I pride myself on being a woman that always works so hard to reach her goals. However, there is one thing in this life that, no matter how hard I try, I just can’t do.
Some people think it makes them seem sophisticated and more adult looking...
I think it makes me look like a moron with a problem and someone who can’t get her shit together.
What’s terrible is that I’m smoking a cigarette as I write this to you all…
I’ve even written about it before. I made it about 3 weeks before I caved and fell right back into the vicious cycle of purchasing, smoking, coughing and repeating.
For 18 miserable years, I have been victim to what Alan Carr calls, the Nicotine Monster. I began smoking with a little girl I was babysitting when I was 13 years old. Yup, the little girl was younger than me, 9 years old, and already a smoker. That my friends, was back in 2004.
What’s silly is, when I first began, I hated smoking. It stunk, made me cough and was something I had to hide from my parents. Yet I still continued to accept the death sticks when they were offered to me. Right up to the point where I was actively looking to gain them each day. Yearning for something that would suffocate me every time I put it to my mouth.

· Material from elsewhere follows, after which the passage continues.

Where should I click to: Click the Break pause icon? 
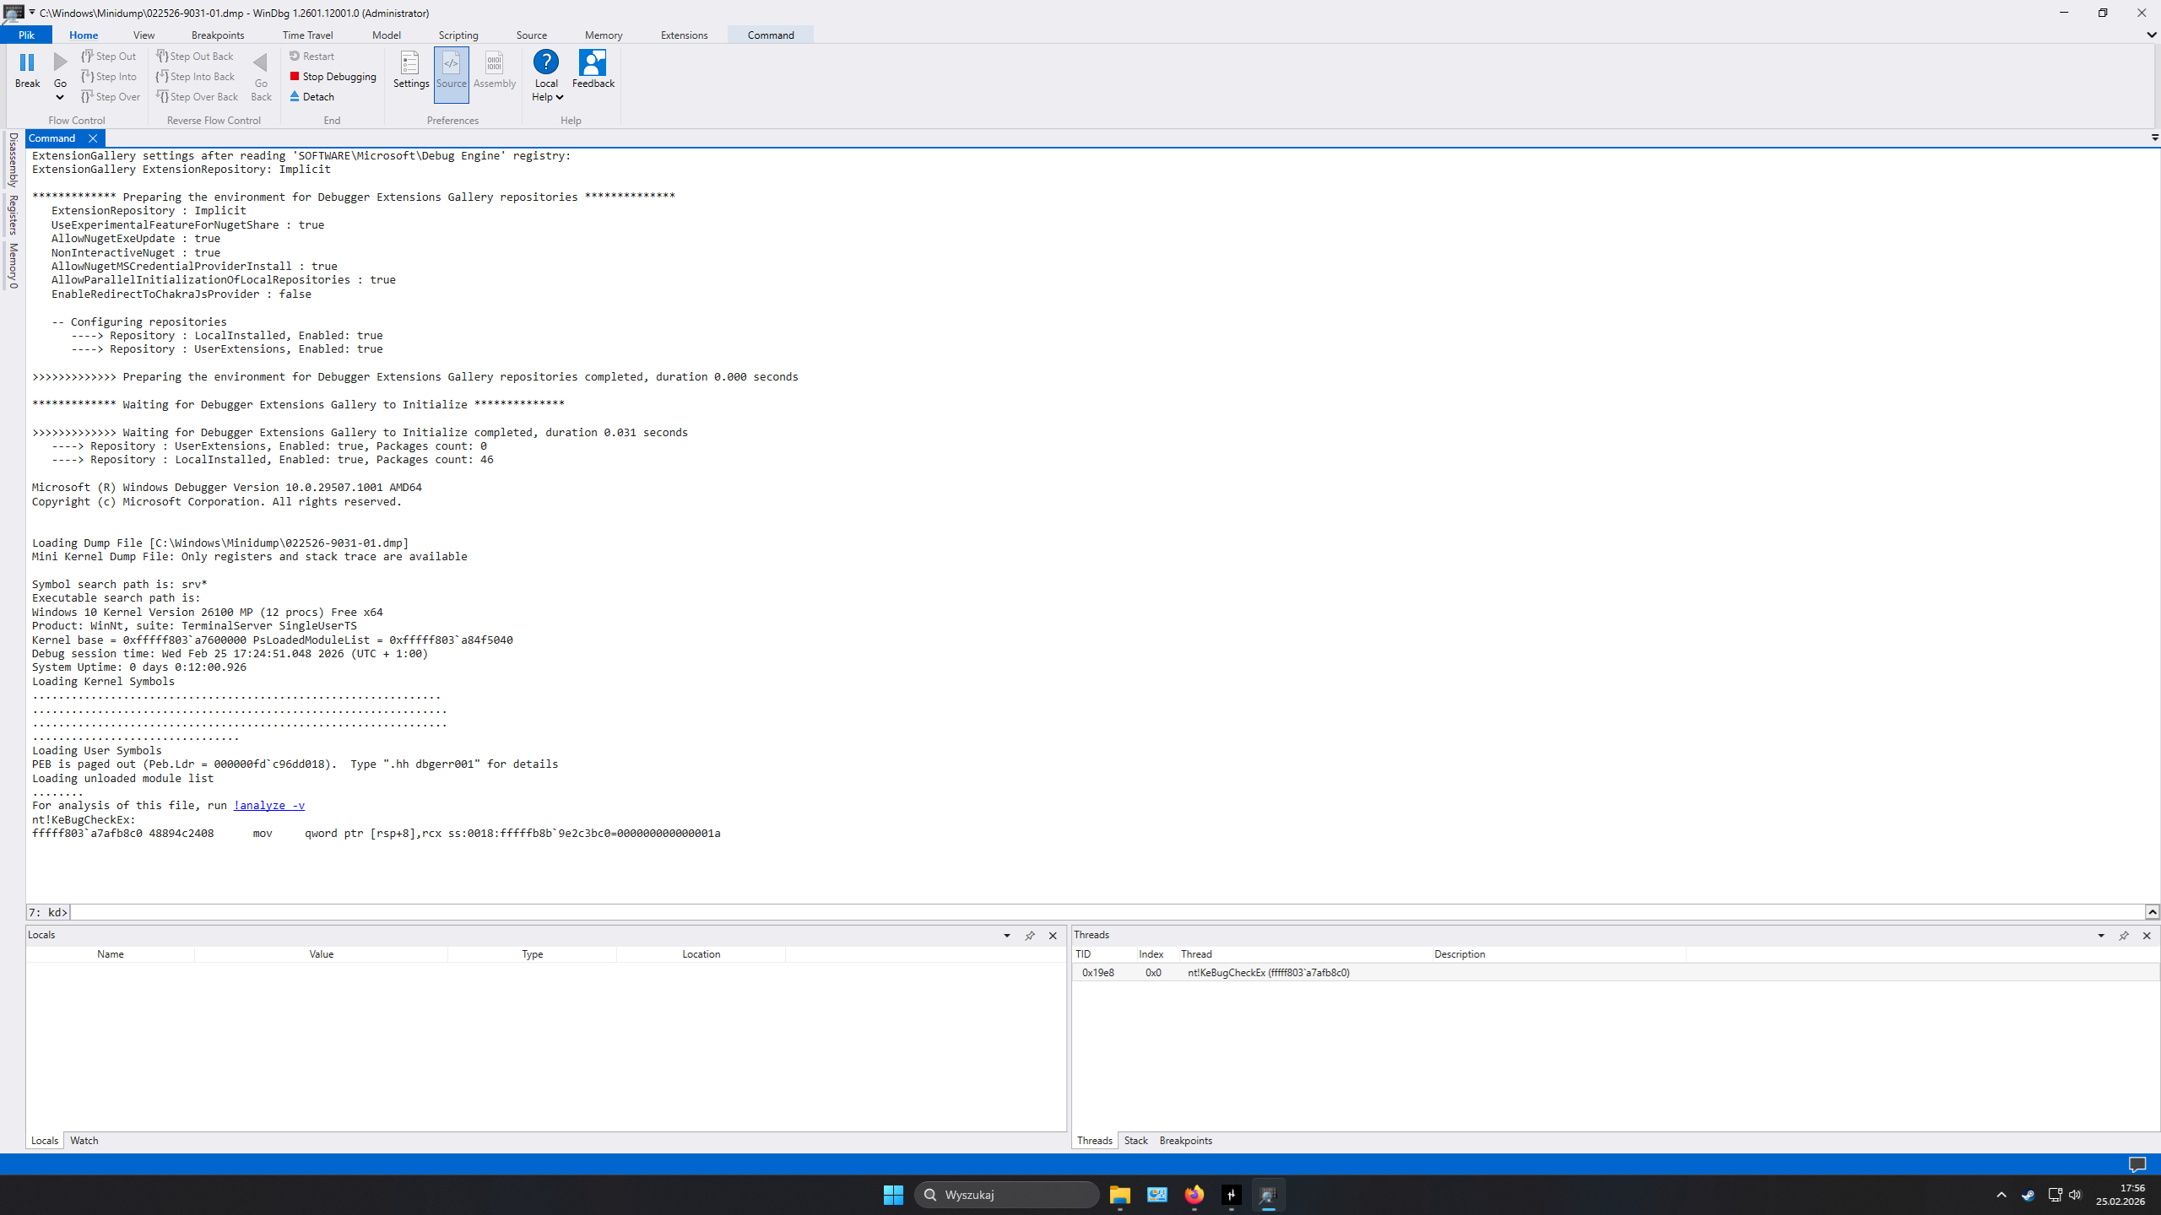pyautogui.click(x=27, y=62)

I know, it’s weird to me too.
Over the past three years, I have attempted to quit smoking 13 different times…. with no luck. I’ve tried everything from buying vape pens, going cold turkey, nicotine gum and nicotine patches.

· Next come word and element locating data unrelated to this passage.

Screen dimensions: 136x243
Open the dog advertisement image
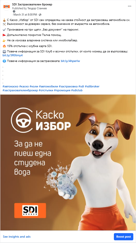coord(68,162)
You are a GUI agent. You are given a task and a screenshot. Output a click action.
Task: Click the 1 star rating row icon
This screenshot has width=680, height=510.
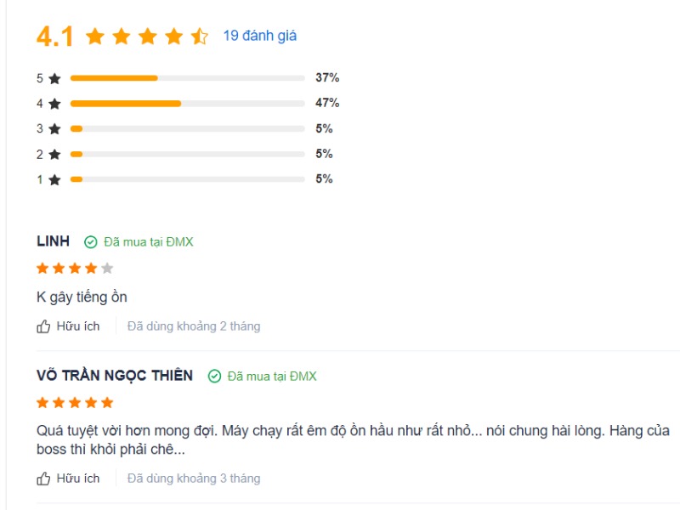[x=54, y=179]
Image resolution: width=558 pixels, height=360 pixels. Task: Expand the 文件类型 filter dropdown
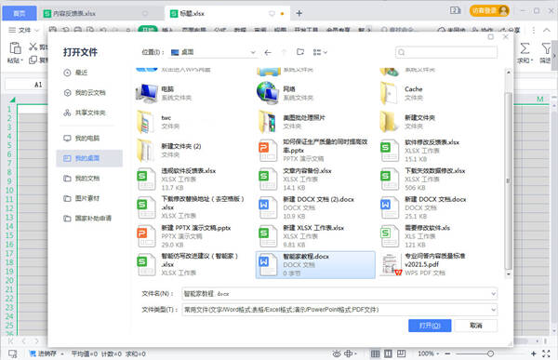click(493, 310)
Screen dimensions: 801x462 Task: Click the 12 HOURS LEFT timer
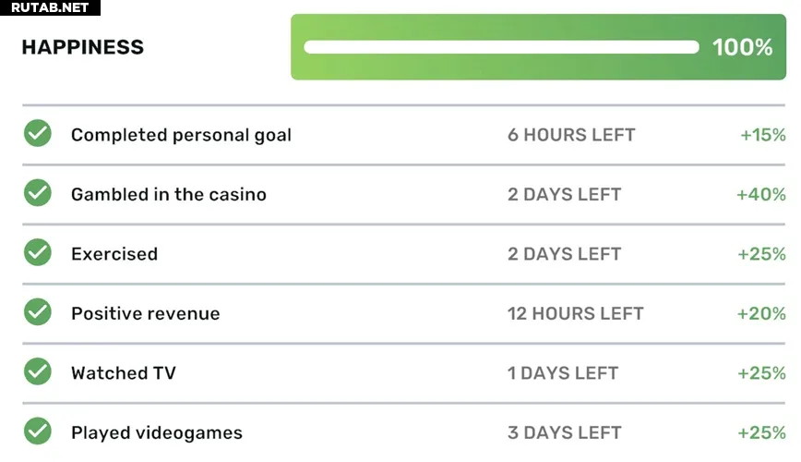[x=575, y=313]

I have even been listening to the book ‘Alan Carr’s Easy Way to Stop Smoking’ every night before I go to bed, for the last three months. And yet, here I am….
Still a victim to the poison.
I cringe when I think about the fact that I spend ACTUAL money on something that smells disgusting, harms my body, bones and organs, and sets a bad example for my children. Even knowing all of these horrible things… I still buy another pack each day I have the funds. My goal is to be without cigarettes entirely by October 31st of this year. I am channeling all of my extra focus on getting this done. I am going to reach out to others I know who have quit and see what tips they can provide to me as well as reach out to my followers on social media for tips.
Since the past tells me that I keep floundering under the need for nicotine. I’m not going to punish myself if I fail, I’m just going to try again.
If there is anyone reading this that has been able to stop the cycle and focus on a nicotine-free life; please leave me a comment and let myself and others know how you were able to do it. Maybe we can all help each other onto a path to a longer and healthier life.